Some organizations might be content pointing to past successes, but the ACC is an ambitious, forward-looking professional society. Reflecting the growing importance of advocacy—to our members and to persons with cardiovascular disease—the College acted recently to enhance our ability to articulate our perspectives and our concerns. We just created a 501(c)(6) entity to complement our traditional 501(c)(3) organization. This innovation means that we can devote more funds to advocacy, can form a Political Action Committee (PAC), and can partner more effectively with our chapters. These important changes have come at the right time. As cardiovascular specialists, we’re dealing with dramatic cuts in Medicare reimbursement, skyrocketing liability insurance rates, and a multitude of other challenges that have a direct impact on how we practice and provide care. And it doesn’t matter what context we’re in; we’re all affected.
Cardiovascular specialists are generally optimistic. This positive attitude reflects our ability to help patients today and our shared vision of a future filled with promise. But innovation and invention are only part of the equation. Practitioner and academic cardiologists share very real concerns about how to provide high-quality and technologically sophisticated care in the face of unrelenting cuts in Medicare reimbursement. Their once clear vision of the future is clouded by the practical implications of continuing fee cuts. I want to assure you that the ACC is responding aggressively to this stressful situation. My next President’s Page will focus on Medicare reimbursement and reform as well as other specific advocacy issues that the ACC is addressing.
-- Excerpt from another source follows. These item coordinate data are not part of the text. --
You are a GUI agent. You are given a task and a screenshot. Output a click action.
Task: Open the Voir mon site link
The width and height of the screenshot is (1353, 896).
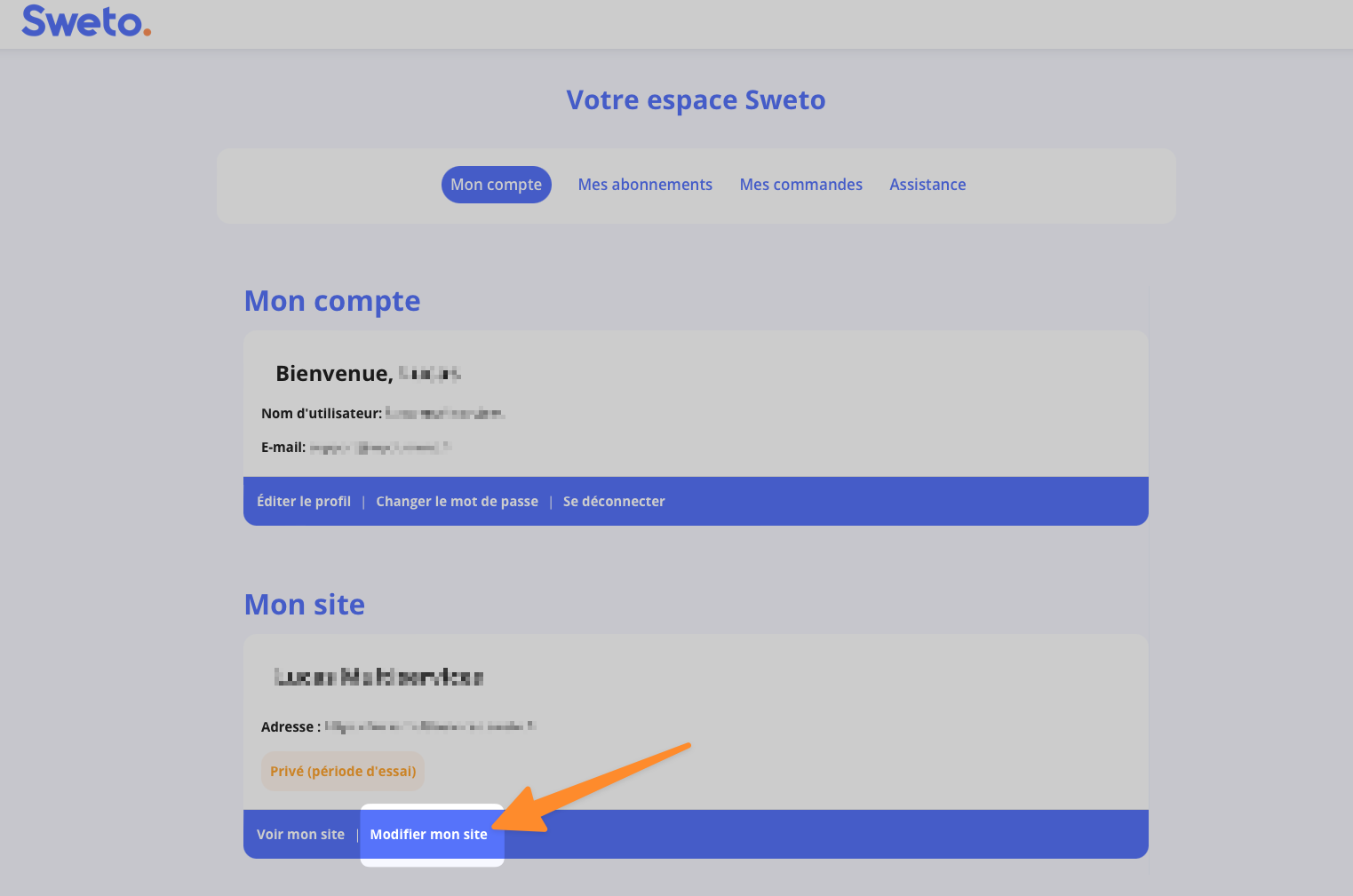tap(300, 835)
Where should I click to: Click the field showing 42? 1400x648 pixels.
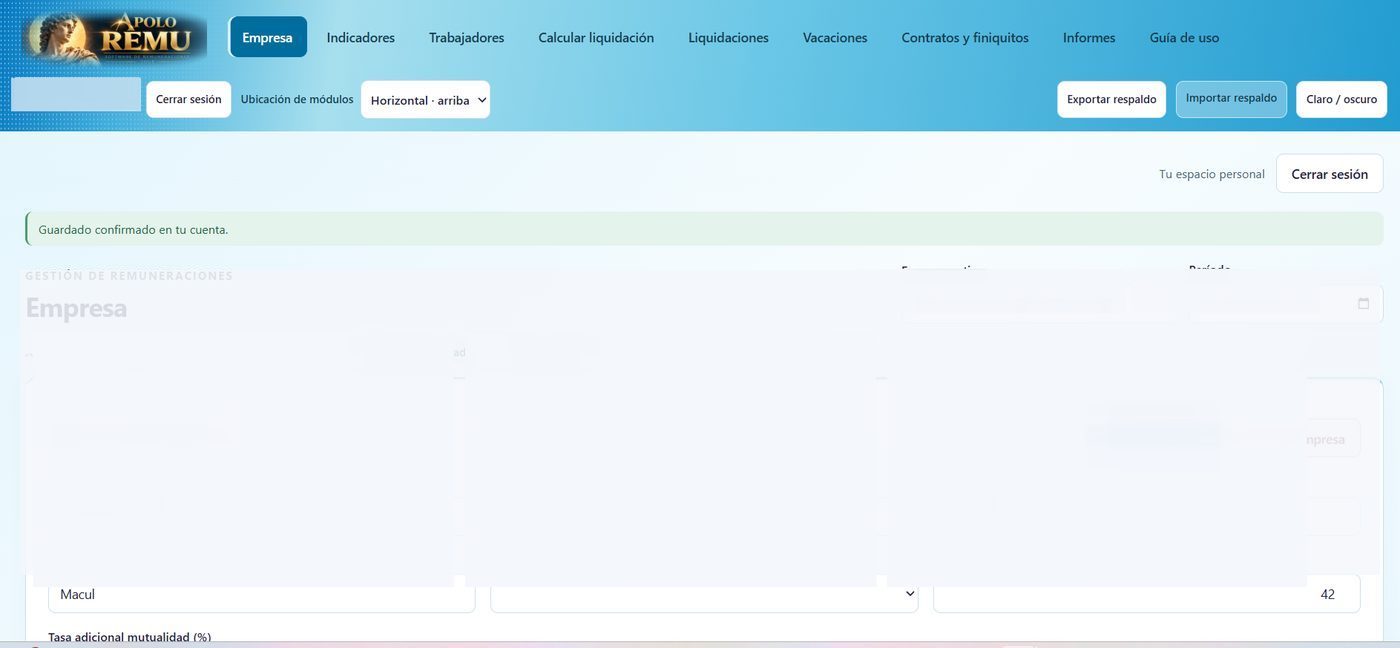(1146, 594)
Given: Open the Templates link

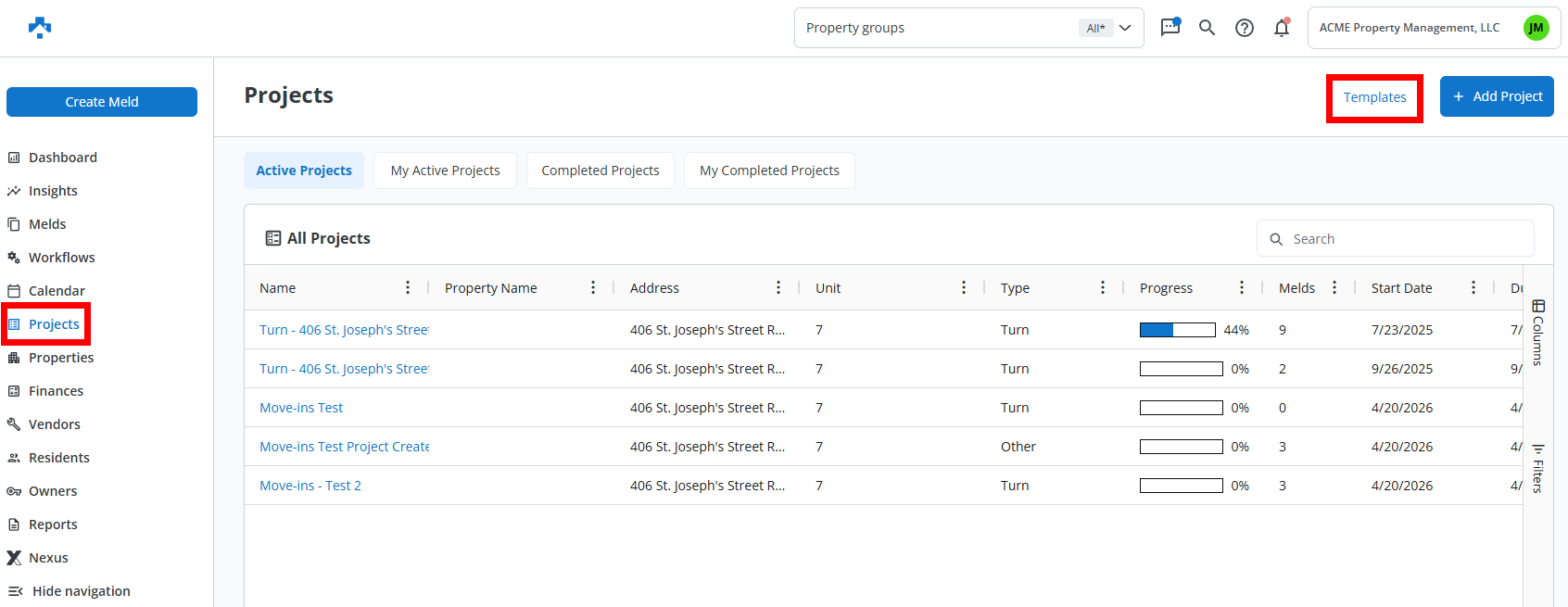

Change doesn’t come quickly in Washington, and patience and persistence are essential. One point cannot be overstated: more ACC members must get involved in the process. As busy cardiovascular specialists, it’s easy to rationalize that someone else is addressing our concerns or that our College is focusing on them. We are, but we need your help. The ACC is an organization of 28,000 members, and every voice that joins the chorus amplifies the advocacy message—especially when Congress is involved. Members of Congress listen to their constituents; they listen to you. If we hope to succeed in advocacy as we have in education, we must work together—and work as individuals.
Whether we are educating each other, developing clinical practice guidelines, or advocating for fair and logical reimbursement policy, we need the insights and energy of our members. If you want to influence health care policy and reimbursement philosophy, get involved. There are many opportunities: become a “key contact” that links the College with your elected national representatives, make a contribution to our new PAC, or get involved with your ACC chapter. Better yet, do each of these things. As a professional society and as individual physicians, we can make a difference. How much of a difference depends on the commitment each College member makes to helping us achieve our ambitious advocacy goals.
I thank Carmen Phillips for his valuable contribution to this essay.